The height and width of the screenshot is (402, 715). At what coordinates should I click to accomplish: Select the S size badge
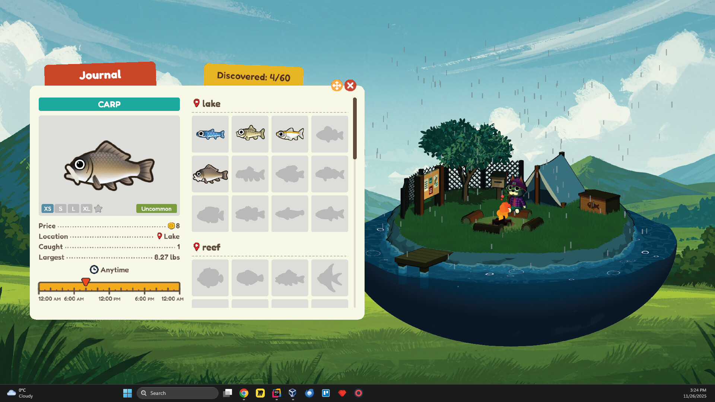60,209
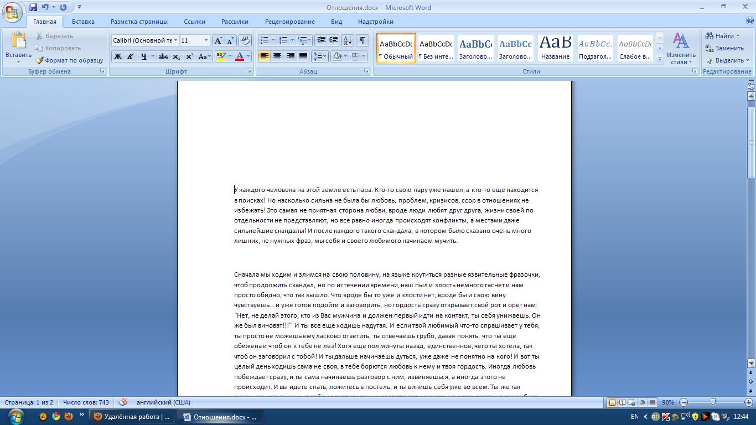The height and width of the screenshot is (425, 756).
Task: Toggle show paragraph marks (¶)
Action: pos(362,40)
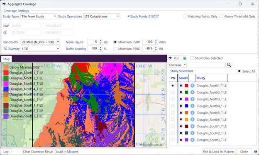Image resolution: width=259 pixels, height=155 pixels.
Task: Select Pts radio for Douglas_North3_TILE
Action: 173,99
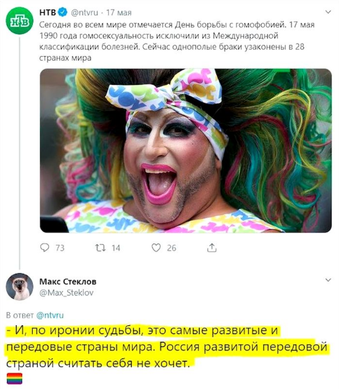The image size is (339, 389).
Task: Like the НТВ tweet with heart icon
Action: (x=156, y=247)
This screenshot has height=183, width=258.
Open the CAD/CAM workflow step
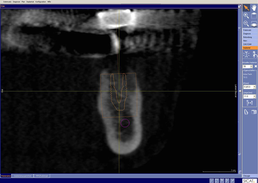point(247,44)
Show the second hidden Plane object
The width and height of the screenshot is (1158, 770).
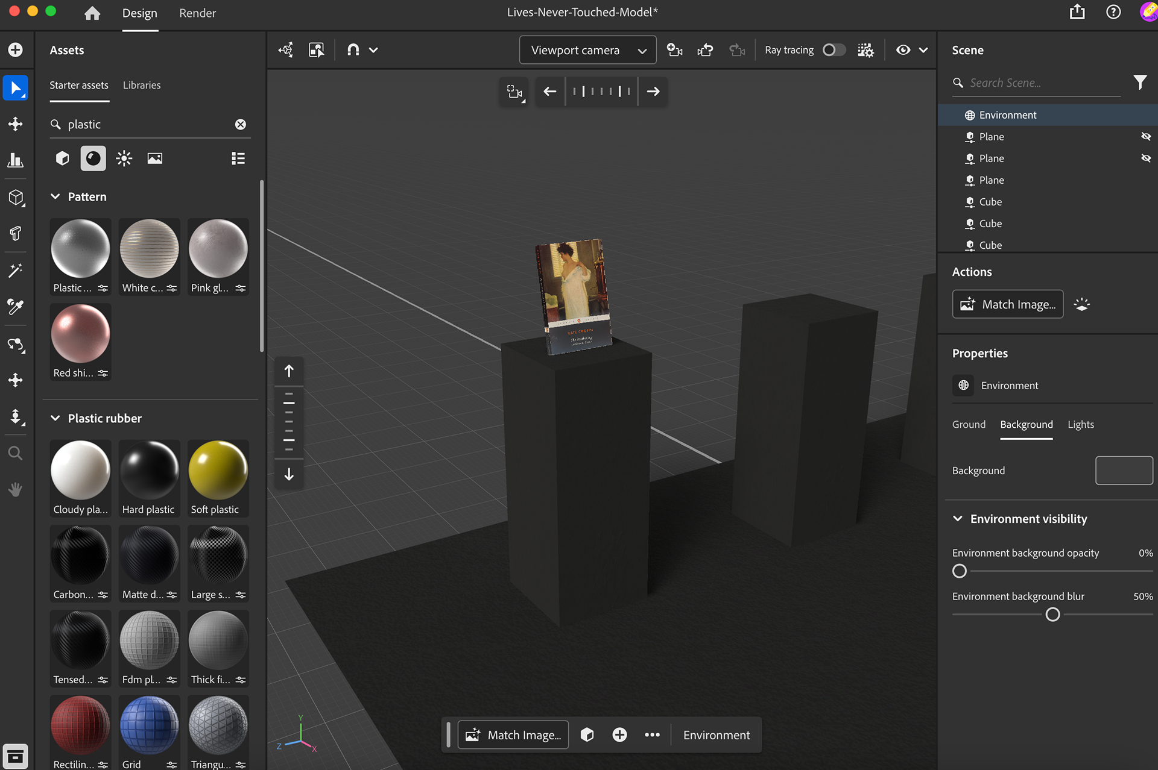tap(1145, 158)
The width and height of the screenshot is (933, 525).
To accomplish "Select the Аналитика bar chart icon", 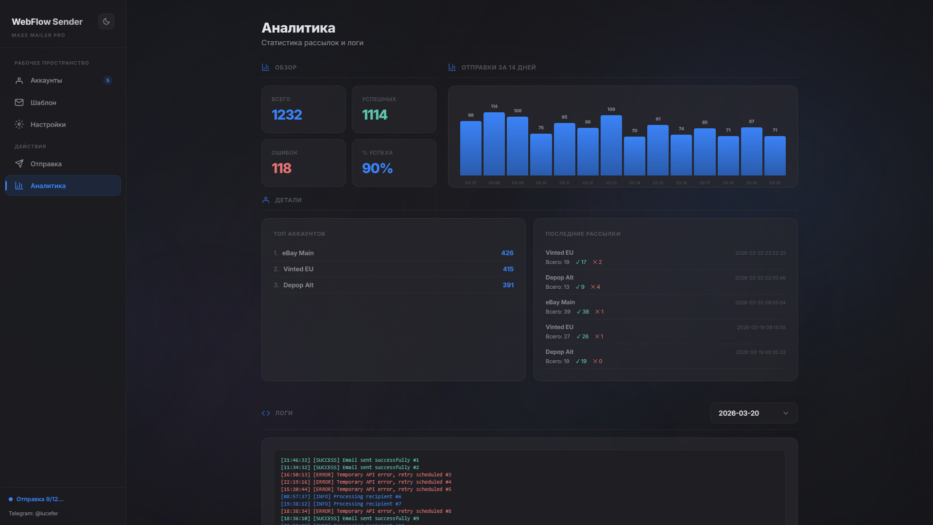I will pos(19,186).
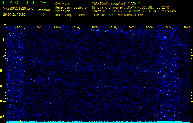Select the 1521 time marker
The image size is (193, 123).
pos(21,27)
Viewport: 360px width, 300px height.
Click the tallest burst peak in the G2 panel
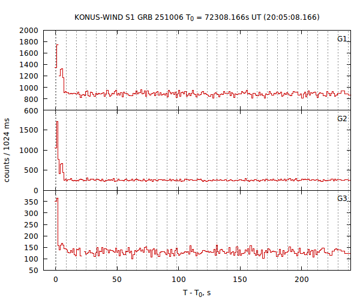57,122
--
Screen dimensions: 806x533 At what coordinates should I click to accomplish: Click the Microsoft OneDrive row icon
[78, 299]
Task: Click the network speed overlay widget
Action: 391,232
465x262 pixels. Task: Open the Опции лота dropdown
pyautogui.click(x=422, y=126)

▸ **TASK DETAILS**: Arrange the entries from the line that has "The height and width of the screenshot is (402, 715)." through the line that has "Action: pos(362,40)" as a Markdown table with the columns Row and Line, one numbered row per line, leaving out any blank lines and the pictures.

▸ **REPLY TO THE EXERCISE**:
| Row | Line |
|---|---|
| 1 | The height and width of the screenshot is (402, 715). At what coordinates should I click to accomplish: Select the S size badge |
| 2 | 60,209 |
| 3 | The height and width of the screenshot is (425, 756). |
| 4 | Task: Toggle show paragraph marks (¶) |
| 5 | Action: pos(362,40) |